TRY IT: Exactly as they appear, output all of the entries.

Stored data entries
________________

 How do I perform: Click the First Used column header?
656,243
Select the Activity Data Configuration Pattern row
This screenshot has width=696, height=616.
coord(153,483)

________________

ANSWER TO THE EXERCISE:
 How do I perform: Click the First Used column header?
656,243
Select the Activity Data Configuration Pattern row
This screenshot has width=696, height=616.
coord(153,483)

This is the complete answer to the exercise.